***** Extrait du texte *****

DEPUIS JANVIER 2004, le dépistage organisé du cancer du sein couvre l'ensemble des 99 départements français. L'égalité d'accès au dépistage est donc théoriquement assurée sur le territoire national. Il reste à évaluer le dispositif pour améliorer son efficacité. A la demande de l'Opeps (Office parlementaire d'évaluation des politiques de santé), quatre experts* ont donc passé au crible l'organisation du dépistage, afin d'établir un diagnostic assorti de dix propositions.
A quelques semaines de la remise officielle de leur rapport, l'un des auteurs, le Pr Thierry Philip, en a précisé la trame « pour couper court, précise-t-il, aux informations publiées par certains médias et qui dénaturent le sujet ».
Les experts sollicités par l'Opeps se positionnent clairement en faveur du dépistage organisé, « économiquement et médicalement justifié », précise le directeur du CLB. Plus de quatre ans après la métaanalyse publiée par la collaboration Cochrane qui mettait en doute l'efficacité du dépistage du cancer du sein par mammographie, la polémique ne serait donc plus qu'un mauvais souvenir : « Nous avons revu toute la littérature et conclu que là où le dépistage est organisé, la mortalité diminue de 20 à 35 % et est fonction du taux de participation », affirme-t-il.
Une organisation efficace.
Après cette mise au point, les experts se sont penchés sur l'organisation proprement dite, en particulier sur les mesures prises depuis le plan Cancer. « Cette organisation est assez efficace », estime le cancérologue lyonnais. Le dispositif bénéficie, selon lui, de fondations solides qui reposent sur un accord entre la Cnam et les radiologues, assorti d'une rémunération correcte du dépistage. Par conséquent, « tout est en route pour que le dispositif puisse être évalué d'ici 2006 à 2007 ; il ne faut donc surtout rien changer », prévient-il. Les experts notent cependant qu'il serait opportun de donner les moyens nécessaires à quelques registres du cancer, pour qu'ils réalisent des études plus fines en matière d'évaluation des cancers ou de coût par patient. Ils suggèrent aussi l'attribution d'un financement pérenne qui puisse favoriser les conditions d'évaluation annuelle réalisée par l'Institut national de veille sanitaire (InVS) et réduire les délais de publication. La Cnam pourrait aussi prendre part à l'évaluation, ne serait-ce que pour départager ce qui relève actuellement du dépistage organisé et du diagnostic individuel.

***** Items fournis *****

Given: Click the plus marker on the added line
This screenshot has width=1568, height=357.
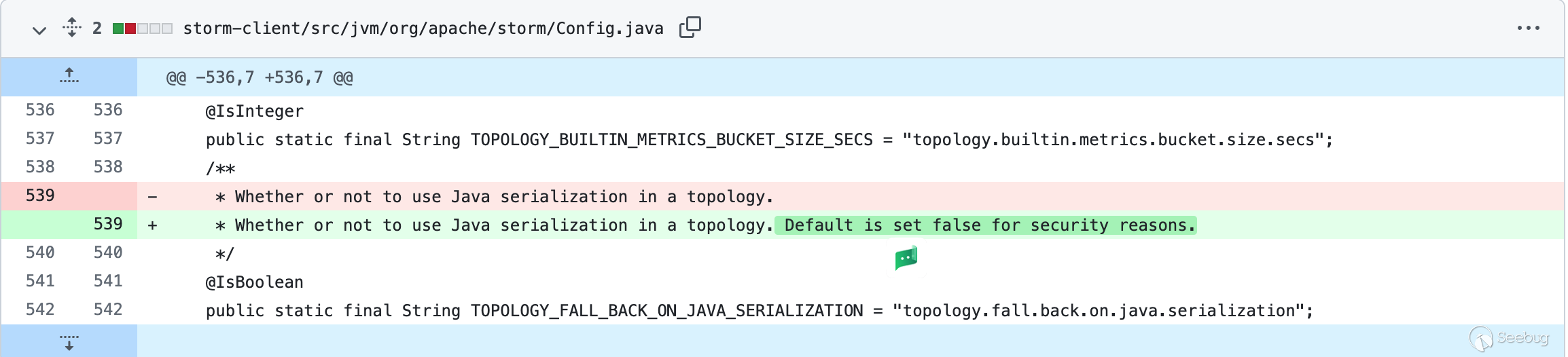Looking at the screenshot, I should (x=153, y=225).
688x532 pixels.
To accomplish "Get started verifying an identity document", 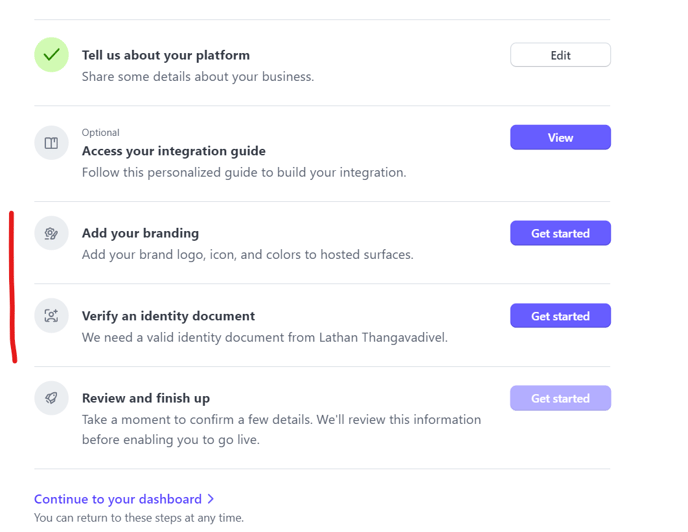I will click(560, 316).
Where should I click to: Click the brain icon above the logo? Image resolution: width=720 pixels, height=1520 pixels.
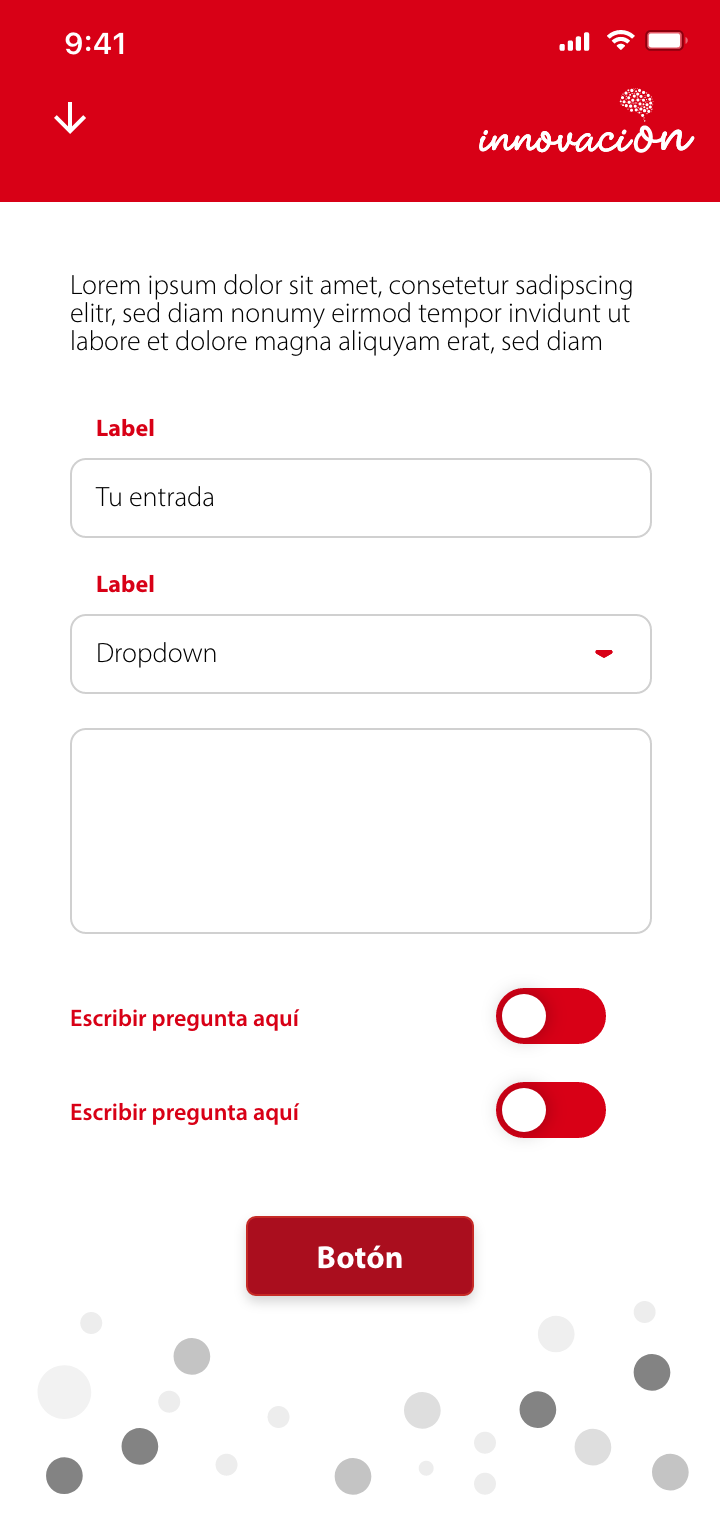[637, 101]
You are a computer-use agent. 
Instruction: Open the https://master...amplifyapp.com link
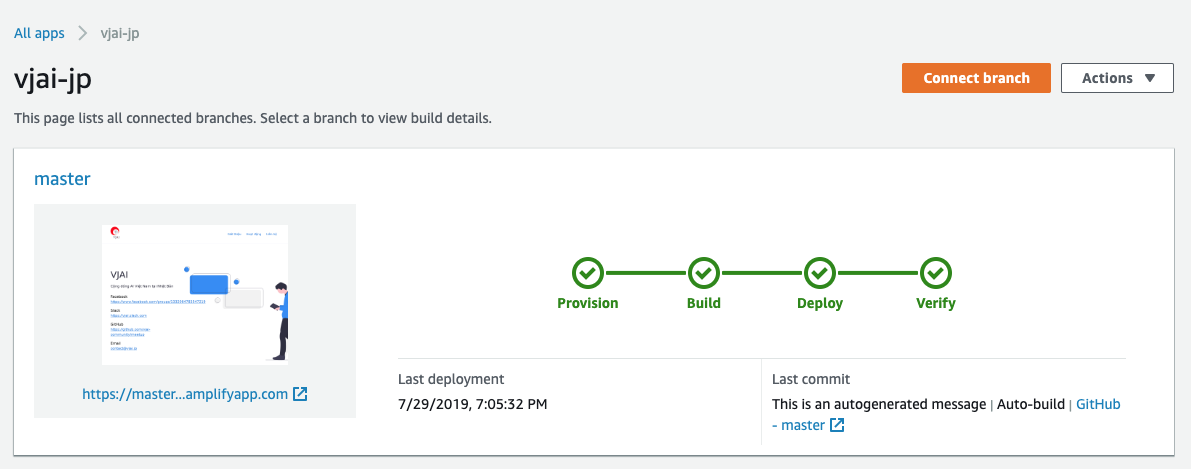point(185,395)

*****
***** Items fournis *****

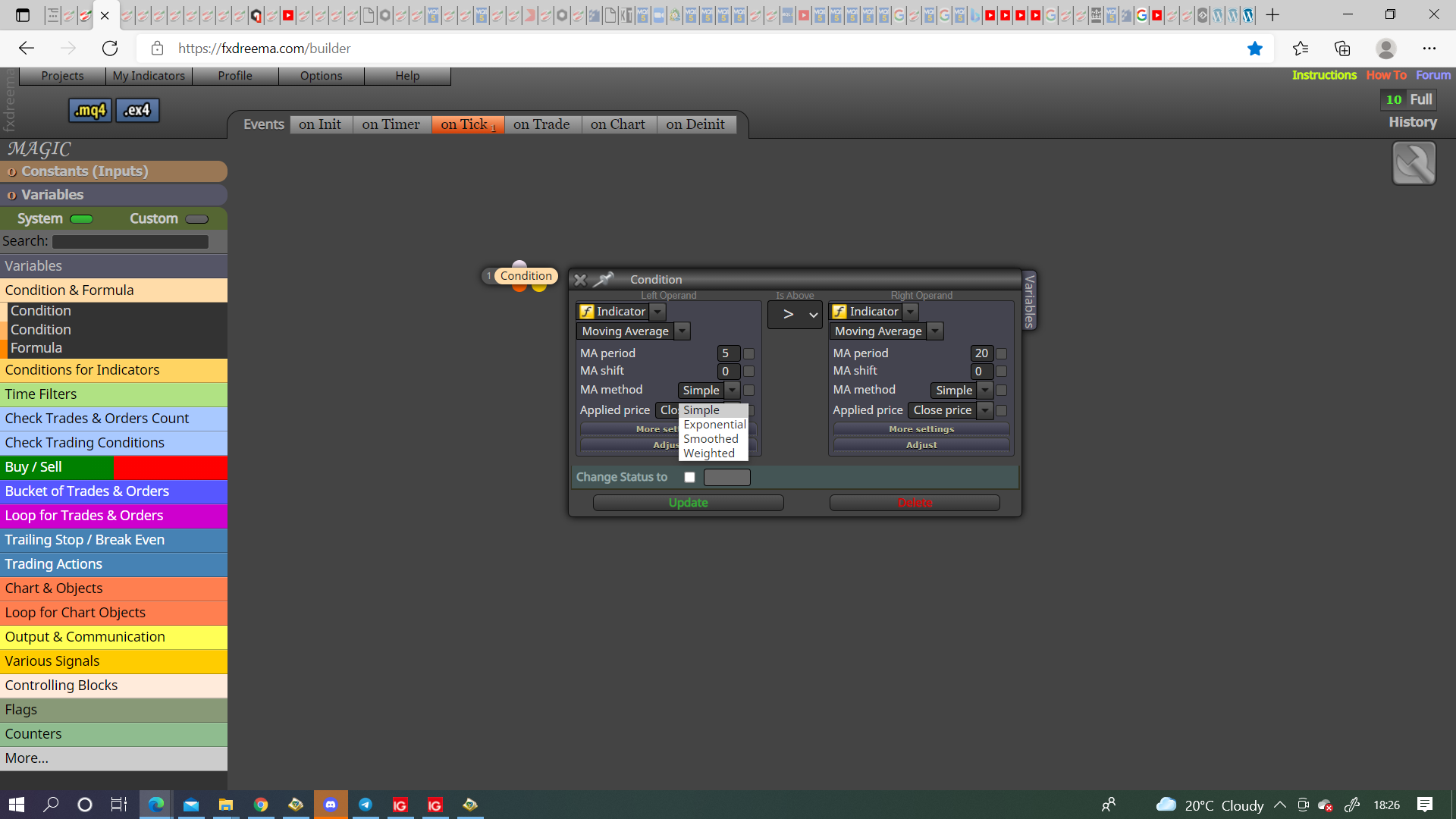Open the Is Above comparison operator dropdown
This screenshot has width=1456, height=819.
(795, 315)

*****

Action demandée » Recopiez le passage de l'article sur le dépistage du cancer du sein en commençant à « A quelques semaines » et en terminant à « Une organisation efficace. ». Les items ci-dessus n'ont aucun lien avec l'article sur le dépistage du cancer du sein.

Exercice corrigé »
A quelques semaines de la remise officielle de leur rapport, l'un des auteurs, le Pr Thierry Philip, en a précisé la trame « pour couper court, précise-t-il, aux informations publiées par certains médias et qui dénaturent le sujet ».
Les experts sollicités par l'Opeps se positionnent clairement en faveur du dépistage organisé, « économiquement et médicalement justifié », précise le directeur du CLB. Plus de quatre ans après la métaanalyse publiée par la collaboration Cochrane qui mettait en doute l'efficacité du dépistage du cancer du sein par mammographie, la polémique ne serait donc plus qu'un mauvais souvenir : « Nous avons revu toute la littérature et conclu que là où le dépistage est organisé, la mortalité diminue de 20 à 35 % et est fonction du taux de participation », affirme-t-il.
Une organisation efficace.